Fortunately war, like Emma’s elbows, was always breaking out, and if she found sea bathing efficacious, so would the fleet, no doubt. It was only a matter of time. All that was necessary, was that Bonaparte go first, to break the ice. This time, however, Bonaparte seemed a little slow to commence, sensing it, perhaps, to be thin.
*
By September, they were back at Merton. “We have had a most charming tour which will Burst some of THEM,” sai
d Emma. “So let all enemies of the GREATEST man alive perish. And bless his friends.”
In November, Romney died. “Why fancy that!” said Emma. “I wondered what had become of him. And I was going to write a letter to him, too.” Which was true enough. She had been meaning to write it now for the past ten years. And looking at “The Ambassadress” with a wistful expression, she added, “Poor George.”

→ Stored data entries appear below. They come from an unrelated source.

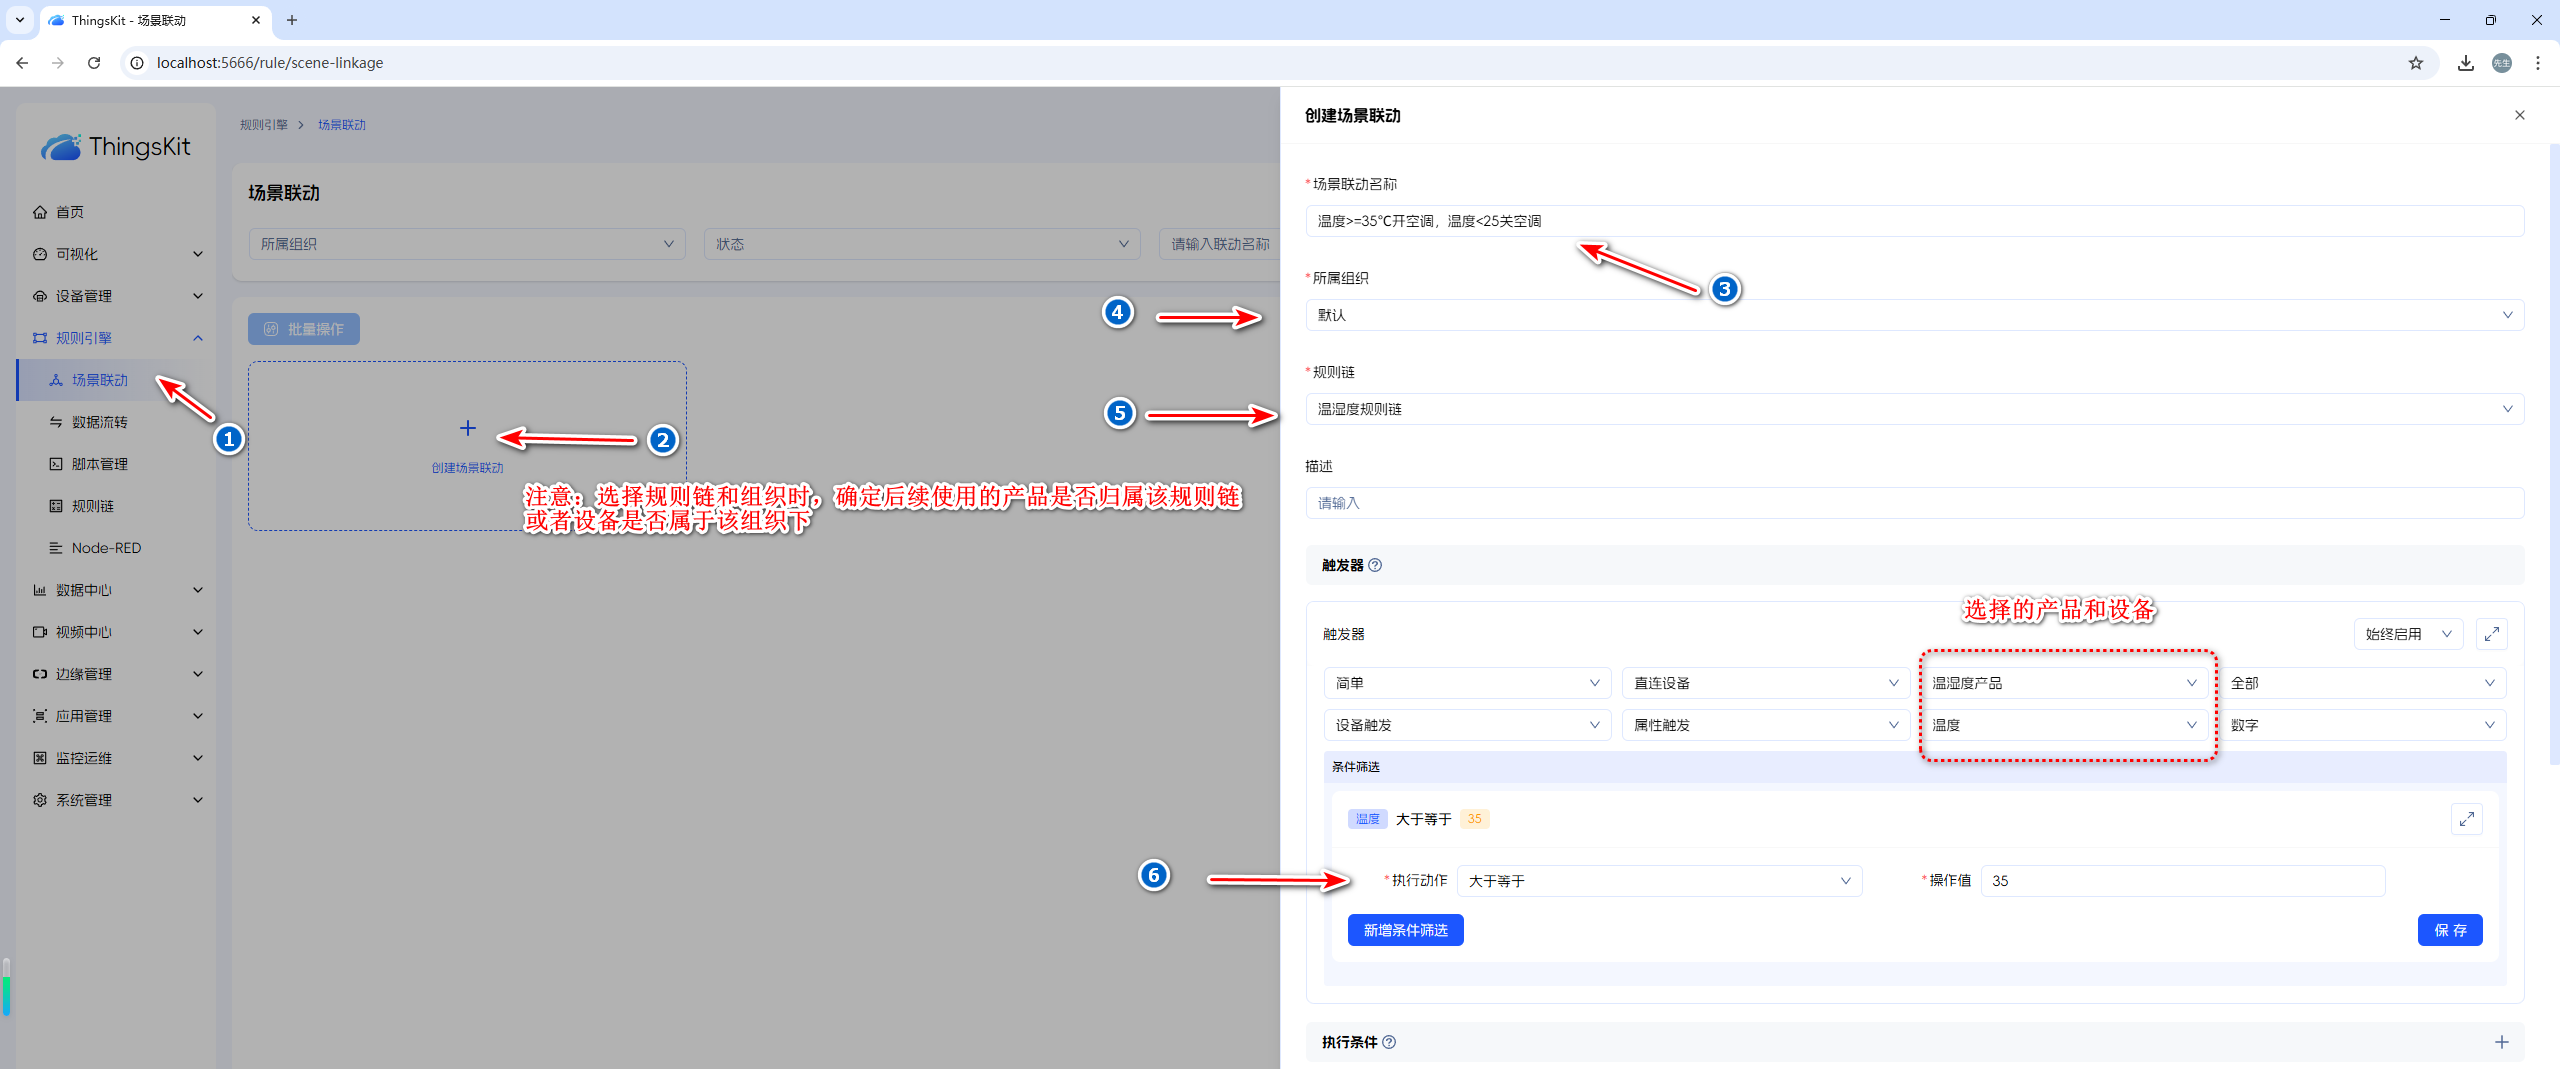2560x1069 pixels.
Task: Open the 规则链 dropdown showing 温湿度规则链
Action: point(1914,409)
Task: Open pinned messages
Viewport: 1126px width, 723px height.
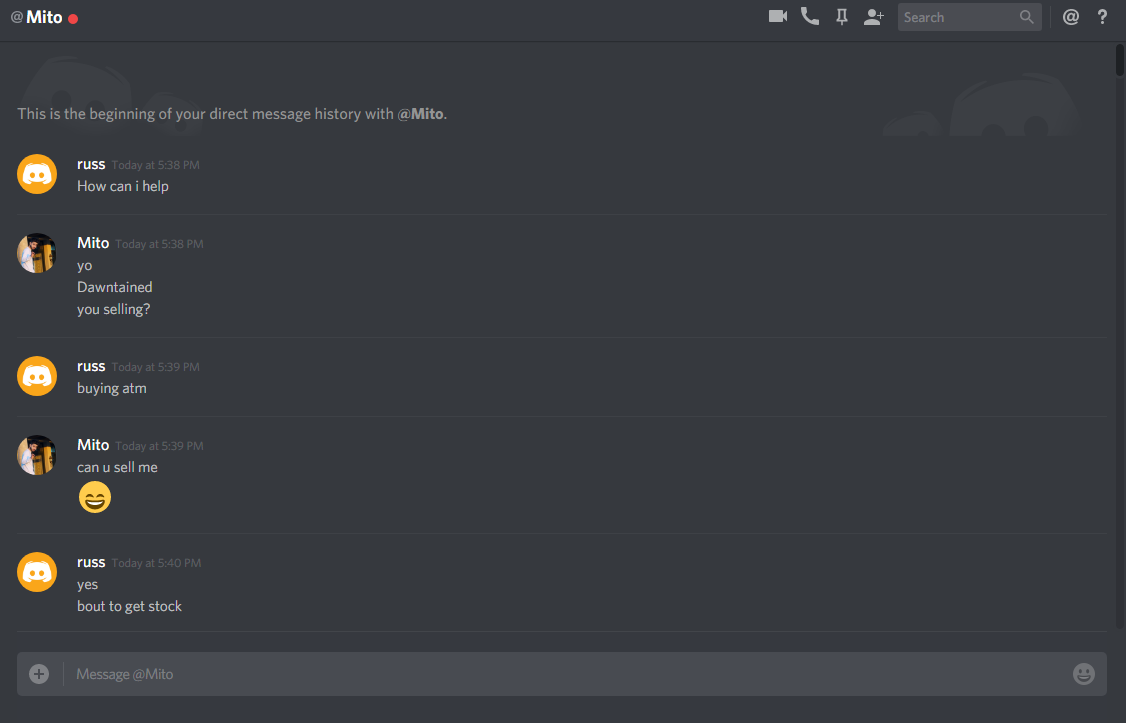Action: [x=842, y=17]
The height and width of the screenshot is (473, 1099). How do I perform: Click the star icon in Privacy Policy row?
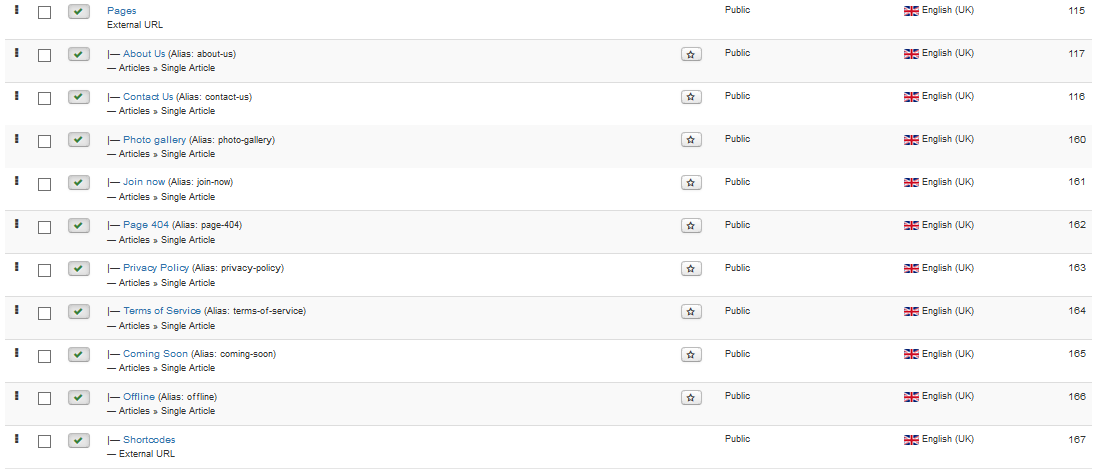click(x=690, y=269)
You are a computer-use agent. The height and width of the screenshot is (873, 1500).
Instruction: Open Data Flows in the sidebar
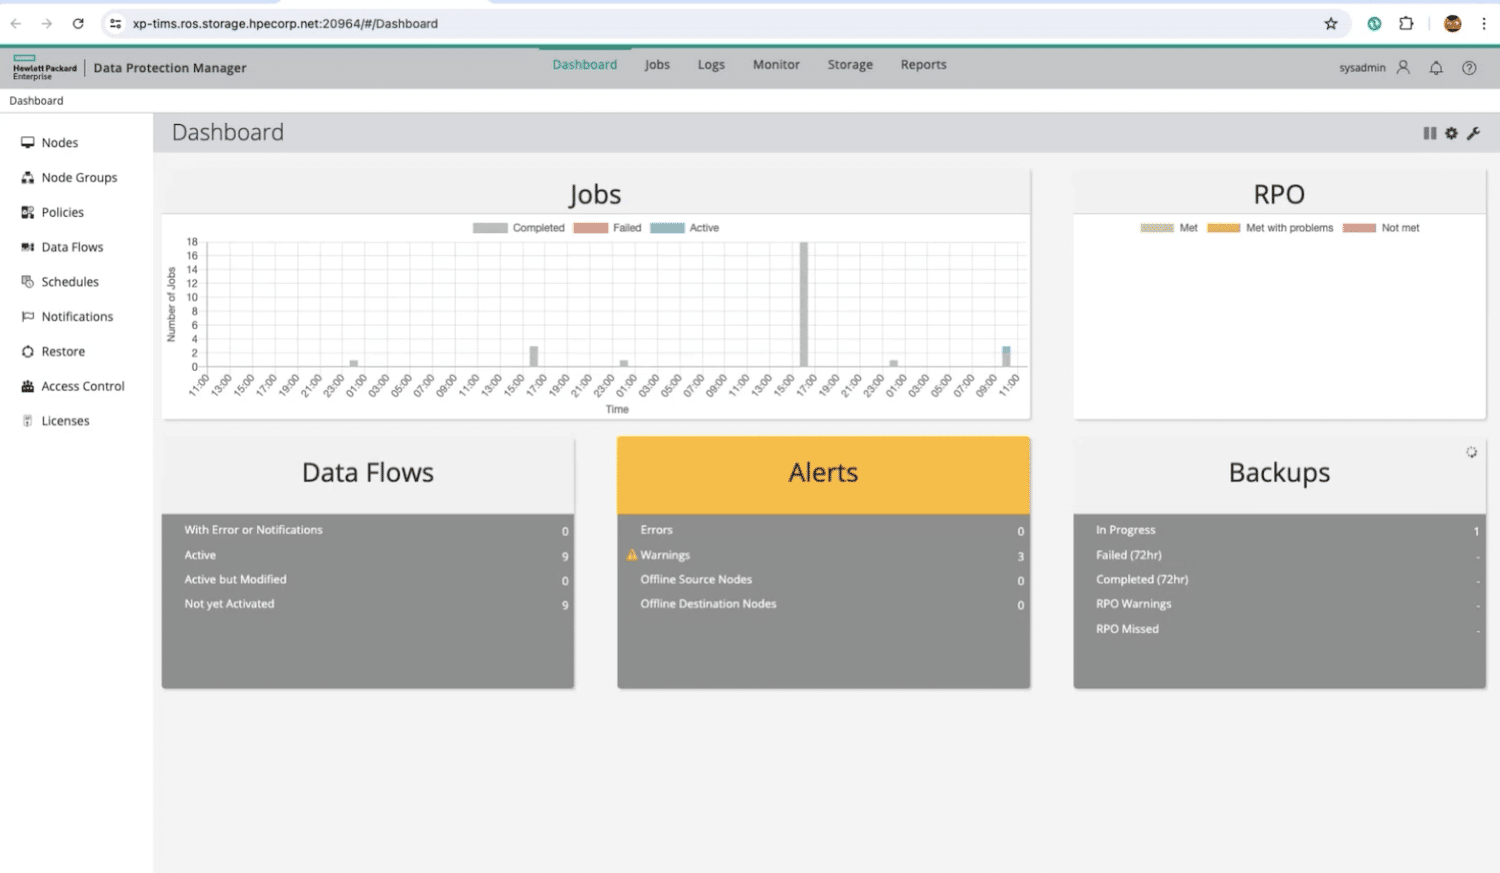click(72, 247)
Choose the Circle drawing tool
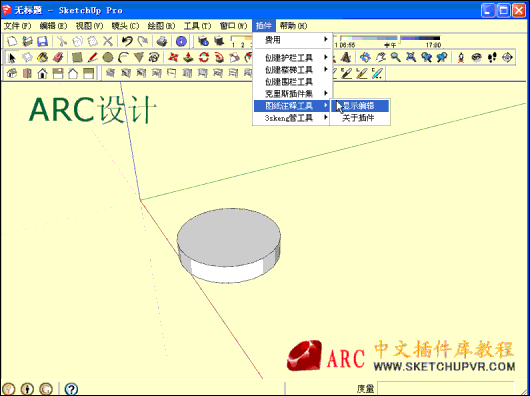 click(x=108, y=57)
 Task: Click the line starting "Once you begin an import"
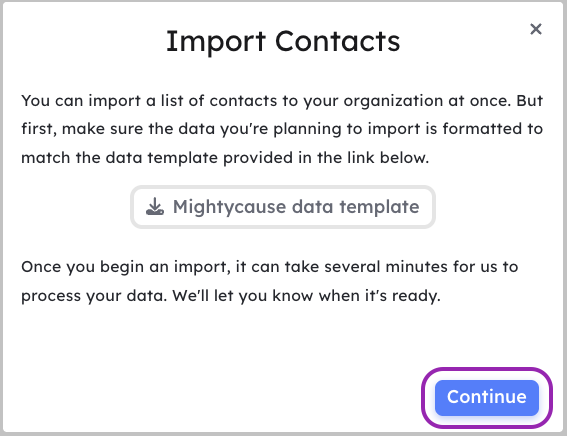point(270,267)
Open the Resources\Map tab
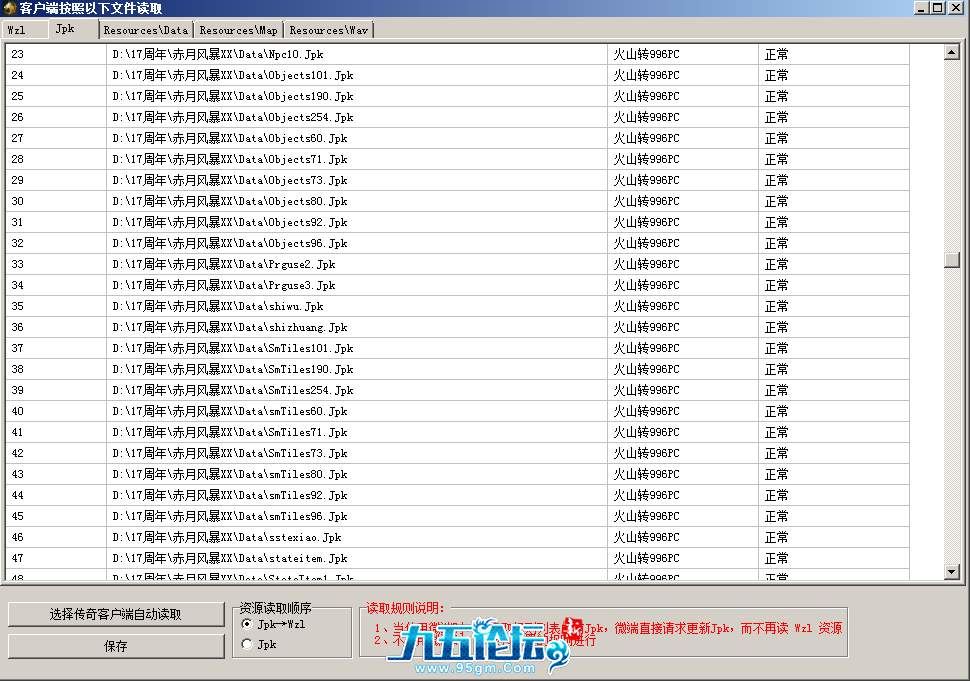The width and height of the screenshot is (970, 681). (238, 31)
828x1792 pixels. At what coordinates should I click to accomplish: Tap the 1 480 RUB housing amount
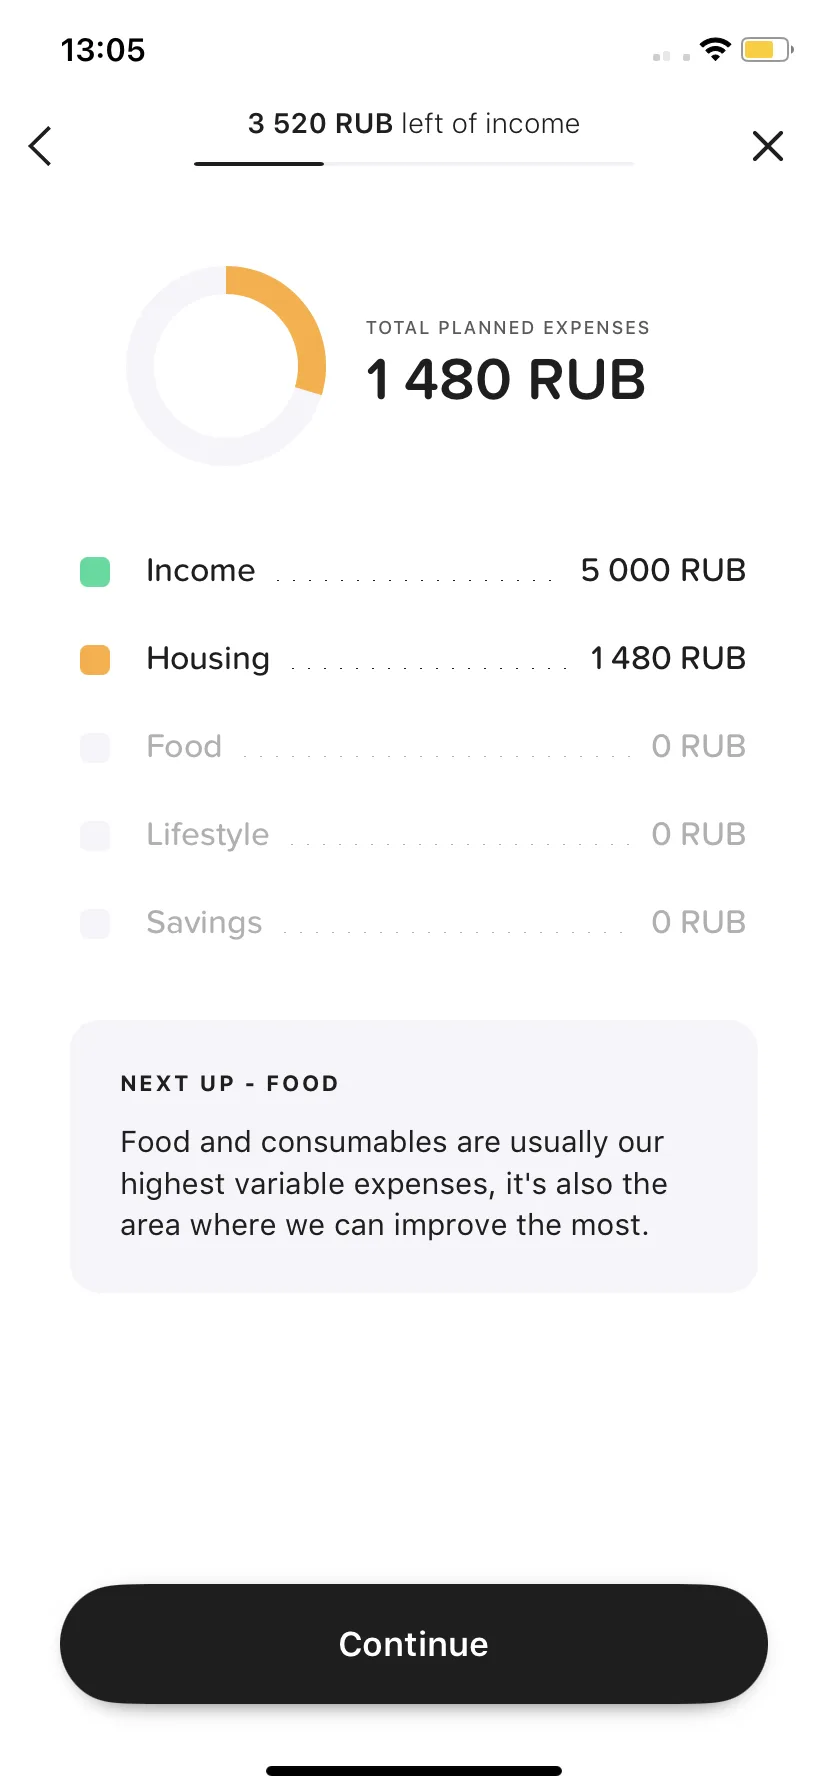pos(668,658)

And then it was winter again.
*
Once more Sir William looked out into the garden at that parterre of snowdrops—lovely, nodding, insubstantial things which the Reverend Nelson had not lived to see again, but had admired. He looked at them from a rapidly increasing distance. He had tired of life, as one does of everything in time, unless it tire of us first. It is but civil to make the first move. One must put the world at its ease. But the snowdrops merely nodded good-bye affably, or else they were shaky on their pale green sappy stalks. Like them, he had pulled through, and yet it could not be too long now. For though the snows had half melted and the woods were full of floral processions—all moving off, all circling back, all fugitive, all part of faërie—it was time for him also to say good-bye.
He turned to the fire in the grate, and watched water bubbles hiss at the end of a log, with the peristaltic movement of a centipede.
Well, what have I done? he thought. I have published some excellent engravings after the antique. I have detected Vesuvius in an eruption. I have forced the British Museum to pay handsomely—a thing not easily done. I have finally unloaded a spurious Correggio; and I have undergone Emma.
I shall be remembered, I suppose, for that. Alas, I can deal only with the esthetic; the inesthetic is beyond me. So since there is nothing I can do about it, all I can do is to sit still in the midst of it, looking at an old volume of landfalls, of almost identical coasts, wistfully. Indeed it is a blessing to be a little deaf.
“Nuncle,” said Horatia, who had been brought in to visit him.
“No,” said Sir William; but yes, she was a docile creature, and it was not Nelson’s fault.